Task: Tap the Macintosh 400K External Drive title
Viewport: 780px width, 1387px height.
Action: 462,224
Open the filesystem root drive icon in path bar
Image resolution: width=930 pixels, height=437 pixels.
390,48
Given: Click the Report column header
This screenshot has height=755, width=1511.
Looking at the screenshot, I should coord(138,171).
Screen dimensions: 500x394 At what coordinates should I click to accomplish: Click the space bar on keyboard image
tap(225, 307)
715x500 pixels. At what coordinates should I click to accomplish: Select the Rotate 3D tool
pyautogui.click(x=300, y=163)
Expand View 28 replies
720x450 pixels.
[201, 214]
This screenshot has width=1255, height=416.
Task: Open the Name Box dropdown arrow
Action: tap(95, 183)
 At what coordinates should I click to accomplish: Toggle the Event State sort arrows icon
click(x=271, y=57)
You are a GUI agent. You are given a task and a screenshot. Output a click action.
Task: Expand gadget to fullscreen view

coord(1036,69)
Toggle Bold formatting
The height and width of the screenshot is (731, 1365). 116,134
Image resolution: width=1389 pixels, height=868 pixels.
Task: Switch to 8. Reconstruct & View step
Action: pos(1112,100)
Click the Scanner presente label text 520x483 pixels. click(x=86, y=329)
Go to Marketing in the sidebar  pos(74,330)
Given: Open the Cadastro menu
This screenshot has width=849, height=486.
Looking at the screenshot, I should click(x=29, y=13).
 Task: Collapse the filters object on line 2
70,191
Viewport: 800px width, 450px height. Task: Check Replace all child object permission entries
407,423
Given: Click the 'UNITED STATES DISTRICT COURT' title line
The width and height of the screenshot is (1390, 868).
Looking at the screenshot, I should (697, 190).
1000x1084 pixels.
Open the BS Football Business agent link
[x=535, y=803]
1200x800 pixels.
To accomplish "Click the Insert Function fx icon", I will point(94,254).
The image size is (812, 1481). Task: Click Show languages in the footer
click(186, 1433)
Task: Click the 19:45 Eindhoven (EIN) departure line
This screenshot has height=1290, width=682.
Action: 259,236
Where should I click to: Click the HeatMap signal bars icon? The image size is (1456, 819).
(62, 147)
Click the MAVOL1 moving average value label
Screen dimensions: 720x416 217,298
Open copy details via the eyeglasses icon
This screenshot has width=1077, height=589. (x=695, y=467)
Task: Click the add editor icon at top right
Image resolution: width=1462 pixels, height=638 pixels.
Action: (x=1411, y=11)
--*--
## Work item
Each line in the material above must be retyped without alteration.

## Completed exercise
Task: Tap the Macintosh 400K External Drive title
Viewport: 780px width, 1387px height.
Action: 462,224
Open the filesystem root drive icon in path bar
Image resolution: width=930 pixels, height=437 pixels.
390,48
Given: Click the Report column header
This screenshot has height=755, width=1511.
Looking at the screenshot, I should coord(138,171).
Screen dimensions: 500x394 At what coordinates should I click to accomplish: Click the space bar on keyboard image
tap(225, 307)
715x500 pixels. At what coordinates should I click to accomplish: Select the Rotate 3D tool
pyautogui.click(x=300, y=163)
Expand View 28 replies
720x450 pixels.
[201, 214]
This screenshot has width=1255, height=416.
Task: Open the Name Box dropdown arrow
Action: tap(95, 183)
 At what coordinates should I click to accomplish: Toggle the Event State sort arrows icon
click(x=271, y=57)
You are a GUI agent. You are given a task and a screenshot. Output a click action.
Task: Expand gadget to fullscreen view

coord(1036,69)
Toggle Bold formatting
The height and width of the screenshot is (731, 1365). 116,134
Image resolution: width=1389 pixels, height=868 pixels.
Task: Switch to 8. Reconstruct & View step
Action: pos(1112,100)
Click the Scanner presente label text 520x483 pixels. click(x=86, y=329)
Go to Marketing in the sidebar  pos(74,330)
Given: Open the Cadastro menu
This screenshot has width=849, height=486.
Looking at the screenshot, I should click(x=29, y=13).
 Task: Collapse the filters object on line 2
70,191
Viewport: 800px width, 450px height. Task: Check Replace all child object permission entries
407,423
Given: Click the 'UNITED STATES DISTRICT COURT' title line
The width and height of the screenshot is (1390, 868).
Looking at the screenshot, I should (697, 190).
1000x1084 pixels.
Open the BS Football Business agent link
[x=535, y=803]
1200x800 pixels.
To accomplish "Click the Insert Function fx icon", I will point(94,254).
The image size is (812, 1481). Task: Click Show languages in the footer
click(186, 1433)
Task: Click the 19:45 Eindhoven (EIN) departure line
This screenshot has height=1290, width=682.
Action: 259,236
Where should I click to: Click the HeatMap signal bars icon? The image size is (1456, 819).
(62, 147)
Click the MAVOL1 moving average value label
Screen dimensions: 720x416 217,298
Open copy details via the eyeglasses icon
This screenshot has width=1077, height=589. (x=695, y=467)
Task: Click the add editor icon at top right
Image resolution: width=1462 pixels, height=638 pixels.
Action: (x=1411, y=11)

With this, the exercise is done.